* **TEXTO DE ORIGEN**:
%%

Al intensificarse la Segunda Guerra Mundial, el destino de
los civiles pronto dejó de ser una prioridad hasta para los gobiernos de los
países democráticos. En lo que según el Papa, amenaza con ser la Tercera, los
islamistas han sabido aprovechar la conciencia occidental usando a hombres,
mujeres y niños como “escudos humanos”. Merced al progreso tecnológico, en la
actualidad es mucho más fácil de lo que era en los años cuarenta del siglo
pasado discriminar entre combatientes y civiles, pero así y todo ni siquiera
los drones más sofisticados pueden hacerlo siempre, razón por la que los
especialistas advierten que será imposible aplastar al Estado Islámico desde el
aire: mal que les pese a Obama y los europeos, limitarse a emplear métodos
“quirúrgicos” sólo garantizaría que el conflicto se prolongara durante años y,
huelga decirlo, les permitiría a los yihadistas reagruparse para concentrarse
en atacar blancos en las grandes ciudades occidentales.
La fase así supuesta de la guerra ya ha empezado. En Estados
Unidos, Canadá, Australia y diversos países europeos, se han producido
últimamente episodios vinculados de un modo u otro con el Estado Islámico al
que, según parece, no le faltan adherentes entusiasmados por lo que está
sucediendo en Siria e Irak. Todos los servicios de seguridad están trabajando
afanosamente en un esfuerzo por detectar síntomas de “radicalización” en jóvenes
de las ya muy grandes comunidades musulmanas.

%%

* **CONTENIDO DEL LISTADO**:
%%

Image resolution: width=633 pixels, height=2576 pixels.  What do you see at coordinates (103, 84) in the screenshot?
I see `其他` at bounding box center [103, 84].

%%

* **TAREAS POR HACER**:
- 1) Responde con lo que dice el texto:
(a) ¿Según quién amenaza el conflicto actual con ser la Tercera Guerra Mundial?
(b) ¿Qué advierten los especialistas que será imposible?
(c) ¿En qué jóvenes buscan los servicios de seguridad síntomas de "radicalización"?
- 2) Anota todos los países que el texto menciona por su nombre.
Para responder, básate solo en el texto.

* **RESPUESTAS POR NÚMERO**:
- 1)
(a) Según el Papa.
(b) Aplastar al Estado Islámico desde el aire.
(c) En jóvenes de las ya muy grandes comunidades musulmanas.

- 2) Estados Unidos, Canadá, Australia, Siria e Irak.